## Task details
Begin with the line that has "Grupas (323, 25)". Give it and every line after it again, exactly, through the end of the entries below.

[Collected data]
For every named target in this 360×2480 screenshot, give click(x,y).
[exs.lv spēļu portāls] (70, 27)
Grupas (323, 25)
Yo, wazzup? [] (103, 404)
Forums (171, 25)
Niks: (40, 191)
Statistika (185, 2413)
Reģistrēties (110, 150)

## Answer to this exercise
Grupas (323, 25)
Yo, wazzup? [] (103, 404)
Forums (171, 25)
Niks: (40, 191)
Statistika (185, 2413)
Reģistrēties (110, 150)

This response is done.